One-sentence Summary

MiniMax Sparse Attention (MSA) is a Grouped Query Attention variant that employs a lightweight Index Branch to independently select Top-k key-value blocks per group, enabling exact block-sparse computation that matches standard performance while reducing per-token compute by 28.4x at one million tokens and delivering 14.2x prefill and 7.6x decoding speedups on H800 GPUs through a co-designed kernel leveraging exp-free Top-k selection and KV-outer sparse attention.

Key Contributions

• MiniMax Sparse Attention (MSA) is a blockwise sparse attention mechanism built on Grouped Query Attention that employs a lightweight index branch to independently score and select a top-k subset of key-value blocks for each GQA group prior to exact block-sparse attention.
• A co-designed GPU execution path implements exp-free top-k selection and KV-outer sparse attention to maximize tensor-core utilization under block-granular memory access patterns.
• Evaluations on a 109B-parameter multimodal model demonstrate that the approach maintains performance parity with standard Grouped Query Attention while reducing per-token attention compute by 28.4x at a one-million-token context, yielding 14.2x prefill and 7.6x decoding wall-clock speedups on H800 hardware.

Introduction

Long-context modeling in transformer-based language models requires efficient attention mechanisms to mitigate the quadratic computational and memory overhead of dense softmax attention. Prior approaches typically substitute attention with linear or recurrent alternatives, apply fixed content-agnostic sparse patterns, or implement adaptive sparsification that either inherits full-attention training costs or suffers from fragmented memory access and unoptimized inference kernels.
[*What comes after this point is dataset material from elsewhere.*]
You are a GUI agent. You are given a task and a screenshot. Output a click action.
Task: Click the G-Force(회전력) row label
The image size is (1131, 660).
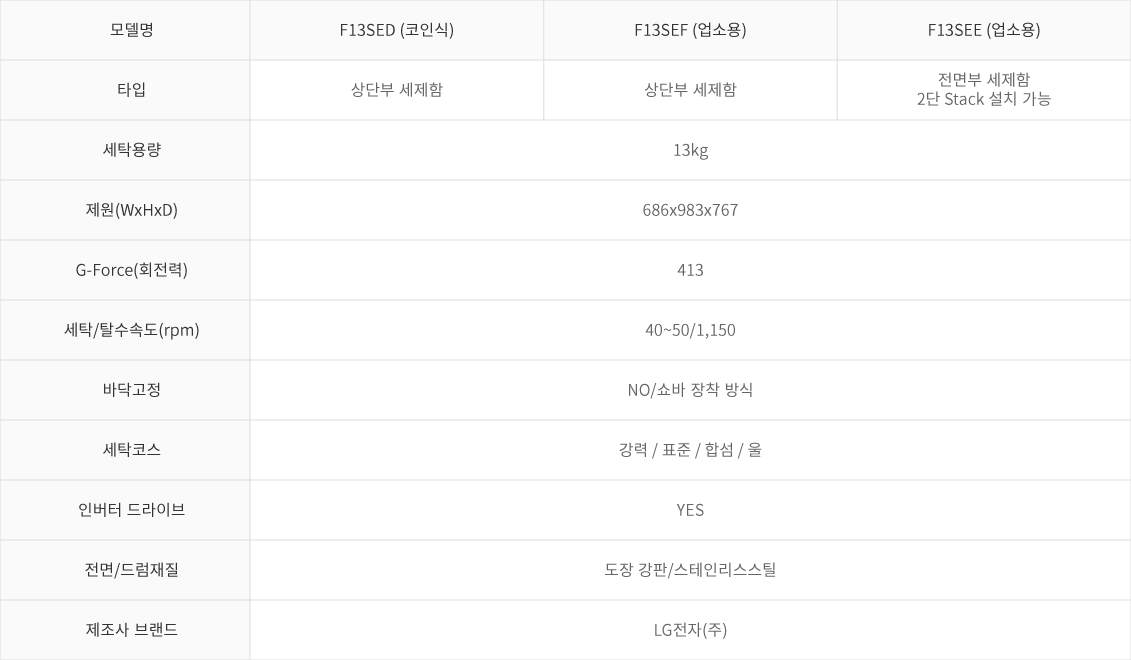[131, 270]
The authors leverage a per-GQA-group Top-k sharing strategy combined with block-level selection to preserve contiguous KV cache reads while maintaining adaptive context awareness. They further accelerate the framework by adapting the FlashAttention algorithmic skeleton with loop ordering specifically tuned to this access pattern, effectively translating theoretical FLOP reductions into measurable wall-clock speedups.

Experiment

Two 109B-scale experiments validate replacing dense attention with a sparse mechanism by either training from scratch or continuing pretraining from a full-attention checkpoint. The native sparse approach demonstrates that the model can stably adapt its representations to learn essential attention structures without hard-coded constraints, while the continued pretraining route validates a practical and stable conversion pathway from dense checkpoints. Both methods maintain competitive performance across language, multimodal, and long-context benchmarks despite a strict key-value token budget. Ultimately, the sparse architecture delivers substantial computational efficiency and sustained long-context capabilities, establishing it as a scalable alternative to dense attention.